[Materials provided Boundary: Start]

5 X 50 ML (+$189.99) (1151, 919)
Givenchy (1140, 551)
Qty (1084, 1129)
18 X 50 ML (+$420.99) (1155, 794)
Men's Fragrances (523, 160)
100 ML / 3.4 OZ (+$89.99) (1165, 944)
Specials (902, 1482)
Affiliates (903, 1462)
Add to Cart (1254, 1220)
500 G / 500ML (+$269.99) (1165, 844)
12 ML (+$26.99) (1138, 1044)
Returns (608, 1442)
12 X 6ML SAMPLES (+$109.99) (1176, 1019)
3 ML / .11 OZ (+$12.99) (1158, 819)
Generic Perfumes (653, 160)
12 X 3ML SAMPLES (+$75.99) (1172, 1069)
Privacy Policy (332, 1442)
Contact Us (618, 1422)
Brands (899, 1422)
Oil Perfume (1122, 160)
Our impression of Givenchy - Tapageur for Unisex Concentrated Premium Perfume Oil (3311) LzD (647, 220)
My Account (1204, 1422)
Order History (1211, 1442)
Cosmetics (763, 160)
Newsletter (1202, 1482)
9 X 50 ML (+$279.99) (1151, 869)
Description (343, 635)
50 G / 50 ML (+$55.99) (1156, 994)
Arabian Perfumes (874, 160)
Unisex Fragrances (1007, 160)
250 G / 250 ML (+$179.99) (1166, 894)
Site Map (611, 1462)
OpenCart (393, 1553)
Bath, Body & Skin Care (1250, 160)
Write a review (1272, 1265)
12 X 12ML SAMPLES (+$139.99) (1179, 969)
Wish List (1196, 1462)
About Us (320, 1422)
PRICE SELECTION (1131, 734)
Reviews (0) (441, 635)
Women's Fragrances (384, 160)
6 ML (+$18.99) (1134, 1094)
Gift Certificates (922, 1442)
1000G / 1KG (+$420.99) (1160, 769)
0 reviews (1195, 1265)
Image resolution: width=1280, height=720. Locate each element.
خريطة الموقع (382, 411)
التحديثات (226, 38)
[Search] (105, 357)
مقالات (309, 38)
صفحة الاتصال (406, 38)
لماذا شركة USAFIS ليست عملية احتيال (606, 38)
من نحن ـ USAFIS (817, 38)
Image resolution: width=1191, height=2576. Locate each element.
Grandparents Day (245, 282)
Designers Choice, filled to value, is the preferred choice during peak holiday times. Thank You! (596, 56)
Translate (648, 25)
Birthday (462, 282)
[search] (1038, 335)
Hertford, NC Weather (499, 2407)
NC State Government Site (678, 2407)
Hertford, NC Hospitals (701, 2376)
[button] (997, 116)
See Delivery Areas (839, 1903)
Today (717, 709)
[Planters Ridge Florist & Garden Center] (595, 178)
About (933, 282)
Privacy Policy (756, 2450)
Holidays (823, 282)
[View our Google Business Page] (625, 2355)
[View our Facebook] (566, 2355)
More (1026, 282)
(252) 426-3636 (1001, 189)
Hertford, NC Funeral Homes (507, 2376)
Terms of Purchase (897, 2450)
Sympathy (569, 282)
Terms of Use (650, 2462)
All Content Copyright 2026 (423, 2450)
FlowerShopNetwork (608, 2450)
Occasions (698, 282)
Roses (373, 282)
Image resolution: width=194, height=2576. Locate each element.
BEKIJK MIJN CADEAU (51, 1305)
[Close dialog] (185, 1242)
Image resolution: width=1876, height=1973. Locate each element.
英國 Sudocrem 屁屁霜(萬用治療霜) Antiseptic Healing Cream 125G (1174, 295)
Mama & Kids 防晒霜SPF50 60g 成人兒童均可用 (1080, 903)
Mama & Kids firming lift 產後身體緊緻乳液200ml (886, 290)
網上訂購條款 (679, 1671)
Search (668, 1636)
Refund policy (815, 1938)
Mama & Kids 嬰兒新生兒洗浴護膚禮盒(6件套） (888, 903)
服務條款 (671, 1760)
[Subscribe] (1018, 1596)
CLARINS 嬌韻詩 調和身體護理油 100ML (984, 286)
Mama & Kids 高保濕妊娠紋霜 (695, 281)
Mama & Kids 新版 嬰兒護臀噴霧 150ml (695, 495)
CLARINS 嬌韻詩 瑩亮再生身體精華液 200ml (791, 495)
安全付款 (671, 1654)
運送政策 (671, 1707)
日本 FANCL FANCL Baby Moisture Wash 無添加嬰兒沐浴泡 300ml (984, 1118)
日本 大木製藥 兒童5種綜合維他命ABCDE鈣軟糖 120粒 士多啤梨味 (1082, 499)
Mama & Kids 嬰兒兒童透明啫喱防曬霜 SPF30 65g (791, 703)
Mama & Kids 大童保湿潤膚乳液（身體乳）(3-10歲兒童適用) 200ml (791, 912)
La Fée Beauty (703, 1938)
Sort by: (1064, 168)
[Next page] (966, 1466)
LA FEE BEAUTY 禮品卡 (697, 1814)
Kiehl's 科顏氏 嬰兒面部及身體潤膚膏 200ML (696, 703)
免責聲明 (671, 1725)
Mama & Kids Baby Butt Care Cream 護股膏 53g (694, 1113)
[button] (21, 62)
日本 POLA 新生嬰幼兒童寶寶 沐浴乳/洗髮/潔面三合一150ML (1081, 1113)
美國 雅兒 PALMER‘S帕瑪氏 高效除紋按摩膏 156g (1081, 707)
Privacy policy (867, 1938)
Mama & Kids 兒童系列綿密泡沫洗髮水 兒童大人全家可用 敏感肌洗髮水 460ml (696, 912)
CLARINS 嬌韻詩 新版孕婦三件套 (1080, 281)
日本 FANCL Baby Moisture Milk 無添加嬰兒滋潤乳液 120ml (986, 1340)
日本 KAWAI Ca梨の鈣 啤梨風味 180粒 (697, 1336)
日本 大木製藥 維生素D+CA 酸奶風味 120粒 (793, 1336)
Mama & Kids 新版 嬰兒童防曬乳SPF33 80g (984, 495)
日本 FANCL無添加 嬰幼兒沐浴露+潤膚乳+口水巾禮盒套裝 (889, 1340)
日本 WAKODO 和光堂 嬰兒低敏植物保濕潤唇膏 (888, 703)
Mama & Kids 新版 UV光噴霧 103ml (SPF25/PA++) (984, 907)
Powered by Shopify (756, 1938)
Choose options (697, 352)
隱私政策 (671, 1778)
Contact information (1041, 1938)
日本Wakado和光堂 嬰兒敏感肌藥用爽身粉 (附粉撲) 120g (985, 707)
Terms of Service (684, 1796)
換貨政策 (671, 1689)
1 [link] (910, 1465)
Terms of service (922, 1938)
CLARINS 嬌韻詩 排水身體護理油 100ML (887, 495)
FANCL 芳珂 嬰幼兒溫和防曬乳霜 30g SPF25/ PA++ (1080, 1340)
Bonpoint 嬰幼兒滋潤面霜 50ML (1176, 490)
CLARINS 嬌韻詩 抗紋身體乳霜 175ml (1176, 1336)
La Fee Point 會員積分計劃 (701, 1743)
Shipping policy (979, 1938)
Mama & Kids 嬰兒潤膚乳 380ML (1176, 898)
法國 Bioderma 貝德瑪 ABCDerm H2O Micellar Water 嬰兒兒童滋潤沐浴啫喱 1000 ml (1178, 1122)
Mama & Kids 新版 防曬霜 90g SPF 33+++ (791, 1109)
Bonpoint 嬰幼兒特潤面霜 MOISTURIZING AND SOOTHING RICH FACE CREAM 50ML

[Materials provided Boundary: End]

Task description:
Beginning with the top line of the data above, output every line exactly until the one that contains "Unisex Fragrances (1007, 160)", and include that one too.

Result of the exercise:
5 X 50 ML (+$189.99) (1151, 919)
Givenchy (1140, 551)
Qty (1084, 1129)
18 X 50 ML (+$420.99) (1155, 794)
Men's Fragrances (523, 160)
100 ML / 3.4 OZ (+$89.99) (1165, 944)
Specials (902, 1482)
Affiliates (903, 1462)
Add to Cart (1254, 1220)
500 G / 500ML (+$269.99) (1165, 844)
12 ML (+$26.99) (1138, 1044)
Returns (608, 1442)
12 X 6ML SAMPLES (+$109.99) (1176, 1019)
3 ML / .11 OZ (+$12.99) (1158, 819)
Generic Perfumes (653, 160)
12 X 3ML SAMPLES (+$75.99) (1172, 1069)
Privacy Policy (332, 1442)
Contact Us (618, 1422)
Brands (899, 1422)
Oil Perfume (1122, 160)
Our impression of Givenchy - Tapageur for Unisex Concentrated Premium Perfume Oil (3311) LzD (647, 220)
My Account (1204, 1422)
Order History (1211, 1442)
Cosmetics (763, 160)
Newsletter (1202, 1482)
9 X 50 ML (+$279.99) (1151, 869)
Description (343, 635)
50 G / 50 ML (+$55.99) (1156, 994)
Arabian Perfumes (874, 160)
Unisex Fragrances (1007, 160)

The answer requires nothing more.